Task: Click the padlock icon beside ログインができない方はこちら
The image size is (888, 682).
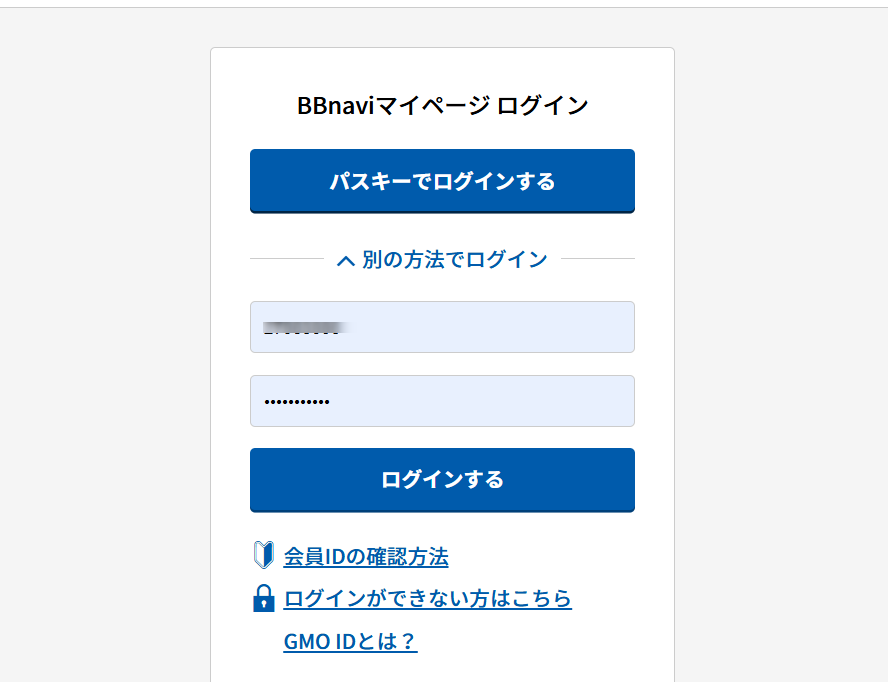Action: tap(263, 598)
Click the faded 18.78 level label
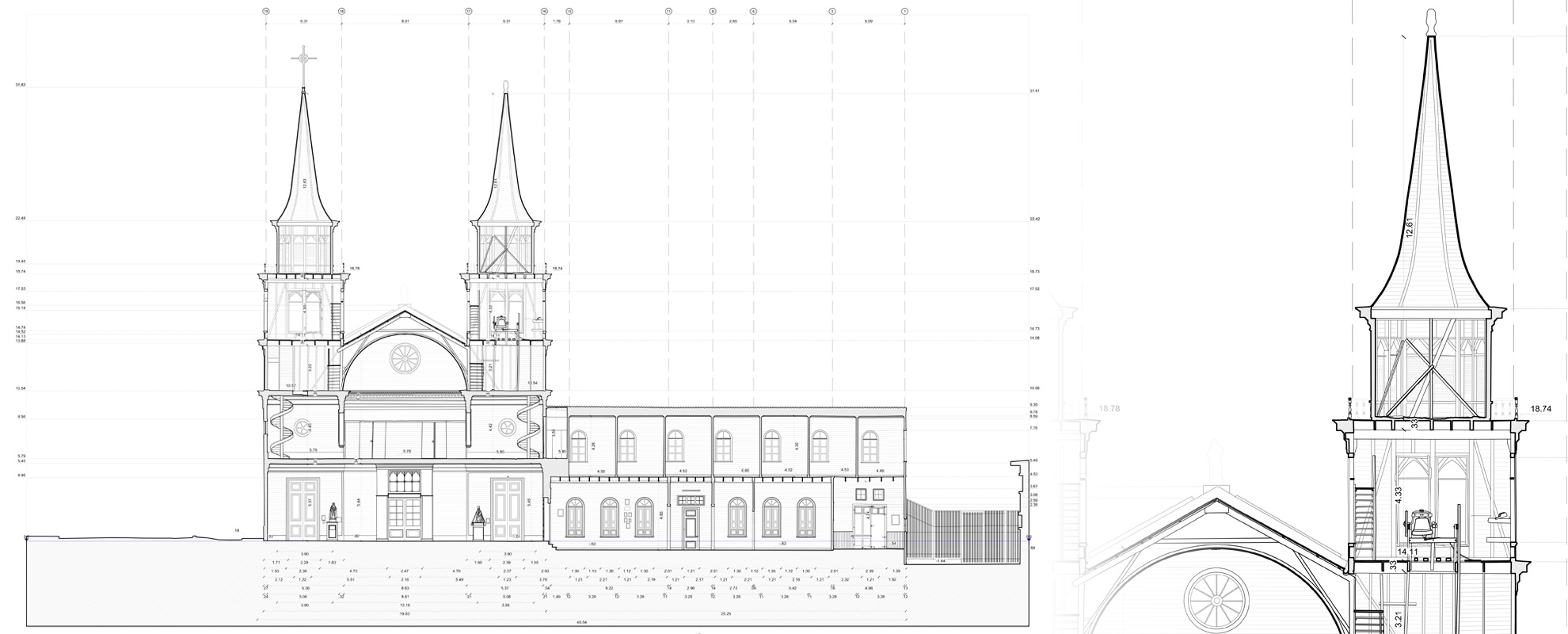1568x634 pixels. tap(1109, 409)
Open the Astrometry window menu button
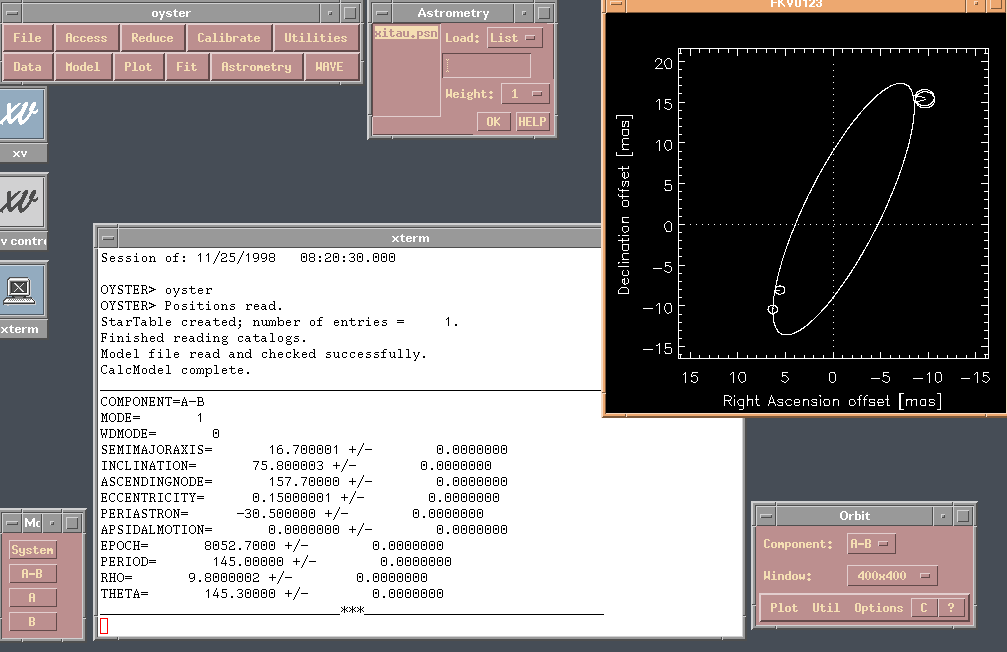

──────────────────────────────

● **REQUIRED WORK**: Please transcribe the whole listing above exactly, with the images left out.

● **RESPONSE TO THE EXERCISE**:
Task: Click the padlock icon beside ログインができない方はこちら
The image size is (888, 682).
Action: tap(263, 598)
Click the faded 18.78 level label
1568x634 pixels. tap(1109, 409)
Open the Astrometry window menu button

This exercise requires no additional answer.